# Input data
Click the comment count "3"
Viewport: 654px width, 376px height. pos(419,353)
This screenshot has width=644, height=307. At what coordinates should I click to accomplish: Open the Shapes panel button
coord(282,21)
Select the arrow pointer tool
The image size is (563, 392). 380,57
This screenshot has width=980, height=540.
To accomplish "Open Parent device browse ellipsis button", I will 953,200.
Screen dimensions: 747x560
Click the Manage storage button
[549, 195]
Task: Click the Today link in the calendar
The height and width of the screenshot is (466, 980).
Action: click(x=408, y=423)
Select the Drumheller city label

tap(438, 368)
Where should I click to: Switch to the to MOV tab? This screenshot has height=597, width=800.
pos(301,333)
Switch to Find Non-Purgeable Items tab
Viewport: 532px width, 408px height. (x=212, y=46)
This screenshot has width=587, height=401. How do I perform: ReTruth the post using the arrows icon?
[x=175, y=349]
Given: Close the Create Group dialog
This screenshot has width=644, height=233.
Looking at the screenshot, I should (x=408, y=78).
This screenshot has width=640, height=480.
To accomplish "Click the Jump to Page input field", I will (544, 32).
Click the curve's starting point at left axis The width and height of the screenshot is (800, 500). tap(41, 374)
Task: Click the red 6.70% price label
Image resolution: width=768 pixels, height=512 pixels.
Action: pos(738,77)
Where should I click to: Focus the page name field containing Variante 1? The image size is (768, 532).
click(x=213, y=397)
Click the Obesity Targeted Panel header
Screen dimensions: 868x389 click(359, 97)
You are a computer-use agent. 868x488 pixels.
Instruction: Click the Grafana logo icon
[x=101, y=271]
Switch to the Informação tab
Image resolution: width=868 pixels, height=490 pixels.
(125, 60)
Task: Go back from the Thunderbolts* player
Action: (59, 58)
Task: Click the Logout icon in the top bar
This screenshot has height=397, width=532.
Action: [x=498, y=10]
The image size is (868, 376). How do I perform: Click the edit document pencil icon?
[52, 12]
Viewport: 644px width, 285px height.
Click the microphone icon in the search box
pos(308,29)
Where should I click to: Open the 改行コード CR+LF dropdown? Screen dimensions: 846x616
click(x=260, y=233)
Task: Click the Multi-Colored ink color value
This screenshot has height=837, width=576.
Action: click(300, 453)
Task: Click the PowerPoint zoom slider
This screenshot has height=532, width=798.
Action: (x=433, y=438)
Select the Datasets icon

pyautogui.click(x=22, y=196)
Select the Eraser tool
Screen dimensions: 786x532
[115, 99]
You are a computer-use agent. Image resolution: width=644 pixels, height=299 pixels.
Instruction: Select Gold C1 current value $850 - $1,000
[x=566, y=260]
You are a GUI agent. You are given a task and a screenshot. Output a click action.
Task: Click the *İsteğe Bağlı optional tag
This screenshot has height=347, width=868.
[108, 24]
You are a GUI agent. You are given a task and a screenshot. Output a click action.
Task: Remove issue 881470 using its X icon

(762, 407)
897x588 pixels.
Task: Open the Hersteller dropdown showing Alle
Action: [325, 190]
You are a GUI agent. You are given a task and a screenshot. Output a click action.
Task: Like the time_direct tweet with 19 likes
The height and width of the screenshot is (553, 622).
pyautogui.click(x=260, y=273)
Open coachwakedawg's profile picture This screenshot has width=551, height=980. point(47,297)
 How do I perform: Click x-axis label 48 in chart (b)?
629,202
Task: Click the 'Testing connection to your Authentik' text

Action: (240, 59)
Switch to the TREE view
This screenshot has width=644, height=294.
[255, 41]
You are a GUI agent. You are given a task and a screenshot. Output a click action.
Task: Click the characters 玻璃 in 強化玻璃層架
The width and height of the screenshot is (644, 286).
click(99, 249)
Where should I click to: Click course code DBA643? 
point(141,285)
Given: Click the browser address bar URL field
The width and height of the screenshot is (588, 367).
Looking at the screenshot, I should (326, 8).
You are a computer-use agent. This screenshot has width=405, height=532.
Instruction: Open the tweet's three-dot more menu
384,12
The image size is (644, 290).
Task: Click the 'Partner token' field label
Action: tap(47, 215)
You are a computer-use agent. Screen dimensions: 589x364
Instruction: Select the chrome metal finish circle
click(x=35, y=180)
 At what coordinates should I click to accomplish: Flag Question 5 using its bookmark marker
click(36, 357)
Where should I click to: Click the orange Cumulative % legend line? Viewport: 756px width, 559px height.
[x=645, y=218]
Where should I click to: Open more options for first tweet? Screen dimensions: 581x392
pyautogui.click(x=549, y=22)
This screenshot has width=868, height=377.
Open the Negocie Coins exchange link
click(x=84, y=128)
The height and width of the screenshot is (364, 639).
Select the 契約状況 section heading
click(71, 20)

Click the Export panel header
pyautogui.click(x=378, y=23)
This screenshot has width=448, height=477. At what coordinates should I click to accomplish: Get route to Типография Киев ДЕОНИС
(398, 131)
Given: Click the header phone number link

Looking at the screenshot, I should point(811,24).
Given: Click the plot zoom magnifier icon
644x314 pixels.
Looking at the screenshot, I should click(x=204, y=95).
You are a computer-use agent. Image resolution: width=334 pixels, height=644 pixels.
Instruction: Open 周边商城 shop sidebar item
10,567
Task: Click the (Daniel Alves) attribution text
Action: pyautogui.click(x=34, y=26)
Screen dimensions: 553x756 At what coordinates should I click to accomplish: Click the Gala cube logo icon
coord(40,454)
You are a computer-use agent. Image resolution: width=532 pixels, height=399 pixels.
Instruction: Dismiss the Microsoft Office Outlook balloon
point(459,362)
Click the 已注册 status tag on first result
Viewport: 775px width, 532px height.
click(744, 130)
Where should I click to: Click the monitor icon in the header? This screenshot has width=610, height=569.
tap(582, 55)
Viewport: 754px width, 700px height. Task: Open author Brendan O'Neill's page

# Required action
Retype only this portion of the data above: the line containing "Click the microphone icon in the search box", the line containing "Task: Click the PowerPoint zoom slider", and all lines between them, exactly.

# Finished exercise
Click the microphone icon in the search box
pos(308,29)
Where should I click to: Open the 改行コード CR+LF dropdown? Screen dimensions: 846x616
click(x=260, y=233)
Task: Click the Multi-Colored ink color value
This screenshot has height=837, width=576.
Action: click(300, 453)
Task: Click the PowerPoint zoom slider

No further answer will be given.